** start **

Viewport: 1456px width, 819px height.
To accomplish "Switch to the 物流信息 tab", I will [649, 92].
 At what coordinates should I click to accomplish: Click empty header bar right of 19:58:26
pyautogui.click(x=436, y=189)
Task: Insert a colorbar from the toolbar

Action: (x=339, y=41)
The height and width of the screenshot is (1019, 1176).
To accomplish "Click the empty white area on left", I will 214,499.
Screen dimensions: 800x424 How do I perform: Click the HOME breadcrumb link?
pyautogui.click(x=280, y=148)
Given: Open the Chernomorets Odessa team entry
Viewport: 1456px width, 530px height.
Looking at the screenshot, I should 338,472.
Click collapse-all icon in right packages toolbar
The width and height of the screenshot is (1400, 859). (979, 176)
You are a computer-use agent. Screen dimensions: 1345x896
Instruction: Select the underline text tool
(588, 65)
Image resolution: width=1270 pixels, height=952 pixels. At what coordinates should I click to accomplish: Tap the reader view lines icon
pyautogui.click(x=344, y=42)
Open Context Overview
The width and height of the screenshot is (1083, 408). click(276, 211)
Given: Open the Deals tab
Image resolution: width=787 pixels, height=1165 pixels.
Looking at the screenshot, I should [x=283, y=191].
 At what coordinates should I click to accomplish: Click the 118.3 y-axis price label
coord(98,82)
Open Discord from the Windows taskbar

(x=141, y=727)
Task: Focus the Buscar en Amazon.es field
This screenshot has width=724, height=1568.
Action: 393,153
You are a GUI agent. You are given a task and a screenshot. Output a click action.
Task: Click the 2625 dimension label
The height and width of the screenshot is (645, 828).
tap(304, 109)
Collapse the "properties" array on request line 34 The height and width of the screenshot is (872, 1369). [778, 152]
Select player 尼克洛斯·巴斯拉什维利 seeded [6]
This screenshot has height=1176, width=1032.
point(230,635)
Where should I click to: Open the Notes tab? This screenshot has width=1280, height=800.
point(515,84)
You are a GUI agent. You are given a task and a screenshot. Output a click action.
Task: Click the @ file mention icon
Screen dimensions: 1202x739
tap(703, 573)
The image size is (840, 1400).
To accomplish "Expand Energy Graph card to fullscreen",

** end **

Problem
List the records above from the line containing "Given: Open the Chernomorets" through the line containing "pyautogui.click(x=344, y=42)", inclusive, as a numbered list with blank lines left out.

Written solution
1. Given: Open the Chernomorets Odessa team entry
2. Viewport: 1456px width, 530px height.
3. Looking at the screenshot, I should 338,472.
4. Click collapse-all icon in right packages toolbar
5. The width and height of the screenshot is (1400, 859). (979, 176)
6. You are a computer-use agent. Screen dimensions: 1345x896
7. Instruction: Select the underline text tool
8. (588, 65)
9. Image resolution: width=1270 pixels, height=952 pixels. At what coordinates should I click to accomplish: Tap the reader view lines icon
10. pyautogui.click(x=344, y=42)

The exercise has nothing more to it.